- Disney wanted Ninth Cir. to review First Amendment argument
- Questions presented weren’t purely ‘of law’, or resolve case
Disney’s request for immediate review by the US Court of Appeals for the Ninth Circuit over whether the First Amendment protected its ability as an artistic entity to make casting decisions by removing someone whose advocacy harmed its own expression isn’t purely a question of law, Judge Sherilyn Peace Garnett said in an ordered entered Wednesday.
Certifying this question, along with four other issues on free speech, wouldn’t advance the case towards termination, Garnett said. Nor did Disney identify a significant difference of opinion, like a circuit split.

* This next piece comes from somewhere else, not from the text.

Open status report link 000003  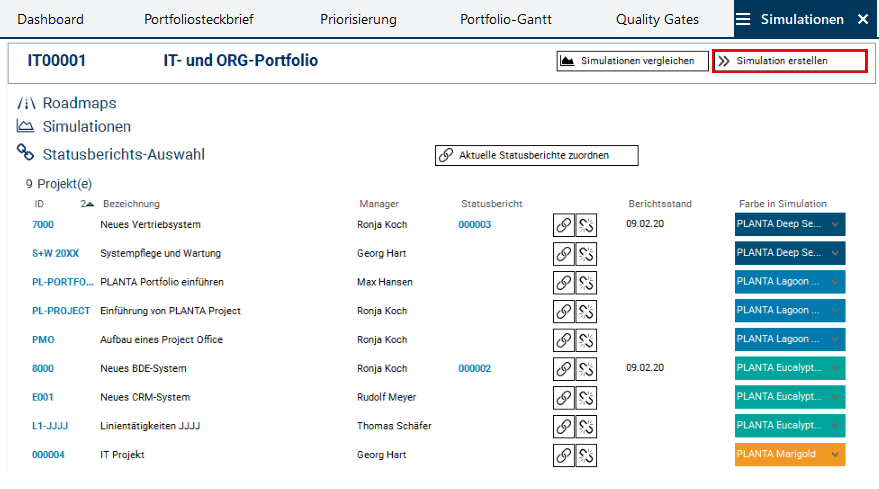coord(475,225)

The mixed martial artist turned actor sued the media giant earlier this year, alleging that her character was written off the show mainly because of her political views on issues ranging from gender identity, Covid-19, vaccines, and the 2020 election. Disney was unable to get the suit dismissed from the US District Court for the Central District of California.

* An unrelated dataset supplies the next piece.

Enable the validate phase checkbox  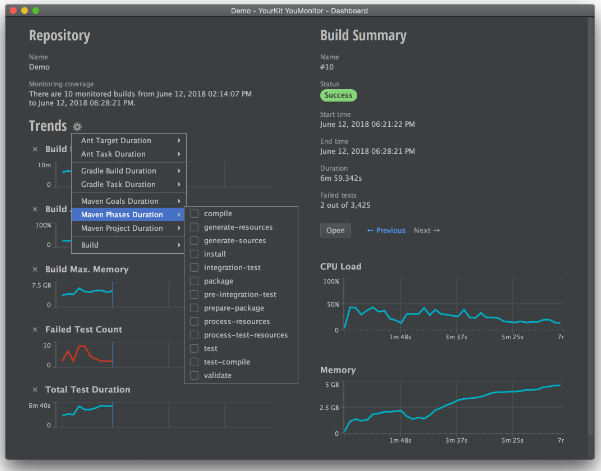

Carano’s case may test the boundaries of California law, unique in protecting employees who are politically active outside their workplace from employer retaliation.
Schaerr Jaffe LLP represents Carano. O’Melveny & Myers LLP represents Disney, Lucasfilm Ltd., and Huckleberry Industries US Inc.
The case is Carano v. Walt Disney, C.D. Cal., No. 2:24-cv-01009, entered 10/16/24.